作者:中华医学网发布时间:2025-02-08 09:11浏览:

 病理解剖及分型
心上型:所有肺静脉形成共同肺静脉,经垂直静脉等最终引流入上腔静脉,占比 30%~40%。
心内型:所有肺静脉形成共同肺静脉并汇入冠状静脉窦,或直接开口于右心房,或所有肺静脉分别直接开口于右心房,占比 15%~20%。
心下型:所有肺静脉形成共同肺静脉,经垂直静脉下行,后通过门静脉等汇入下腔静脉,占比 20%~30%。
混合型:4 支肺静脉经不同途径汇入体静脉或右心房的不同部位,占比 5%~10%。还可细分为 “2+2” 引流的 Ⅰ 型、“3+1” 引流的 Ⅱ 型和肺静脉引流方式复杂多变的 Ⅲ 型。
病理生理和临床表现
心房水平分流通畅且无肺静脉梗阻(PVO)的患儿,血流动力学与大型房间隔缺损类似,早期症状隐匿,无典型心脏杂音等体征,易漏诊或误诊。
心房水平分流显著受限和 / 或合并严重 PVO 患儿,常见于穿越膈肌的心下型或混合型,如不及时手术,可于出生后数日内出现急性肺水肿、重度肺动脉高压、严重低氧血症和心律失常,最终因呼吸循环衰竭、多器官功能衰竭死亡。体格检查时杂音可不明显,肺动脉瓣听诊区可闻及 2/6 级收缩期杂音,伴 P2 亢进、分裂,有时可触及肝脏肿大等。
诊断学检查
产前诊断:胎儿超声心动图是最主要、最有效的手段,但目前产前诊断率普遍较低,不同医疗机构存在明显差异(1.4%~28.5%)。
产后诊断
经胸超声心动图:是首选诊断手段,共同诊断特征包括扩张的右心腔、心内的右向左分流、与左心房不相连的肺静脉共干。肺静脉流速 > 1.6m/s 提示 PVO,>2.0m/s 提示严重 PVO,但单纯超声心动图评估 PVO 存在局限性。

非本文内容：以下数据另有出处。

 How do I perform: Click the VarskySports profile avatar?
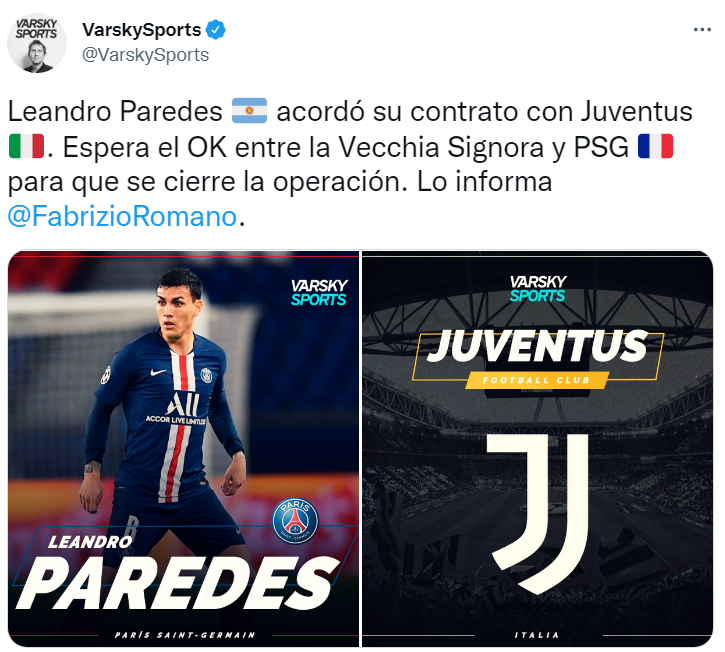click(x=37, y=43)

计算机断层扫描血管造影(CTA):能更直观地评价肺静脉的狭窄程度、异常走行等,可排除其他心外大血管及气道畸形,有利于制定精准手术计划,对于混合型 TAPVC,超声心动图提示可疑时,建议常规完善 CTA 检查。
磁共振血管造影(MRA):可作为辅助诊断手段,对心脏的解剖细节、血流信息和心脏功能评估效果良好,有助于排除其他心外大血管及气道畸形。
心导管检查及造影:目前应用较少,除非针对大龄儿童肺动脉压的评估或拟行介入干预。
手术指征、手术时机及术前紧急处理
手术指征:TAPVC 无自愈可能,一经诊断即具备手术指征。
手术时机:体重 < 2.5kg 是手术死亡率增加和术后 PVO 再干预率的危险因素,且新生儿期手术是术后 PVO 的高危因素,故如不存在明显 PVO 和房水平梗阻、无明显临床症状及明显缺氧,可以考虑出生 1 个月以后手术。对于存在较为严重 PVO 的患儿,一经明确诊断应接受急诊或亚急诊手术。
术前紧急处理:对于合并严重 PVO、低氧血症及心功能不全的患儿,应积极采取措施改善氧合、纠正心力衰竭等,为手术创造条件。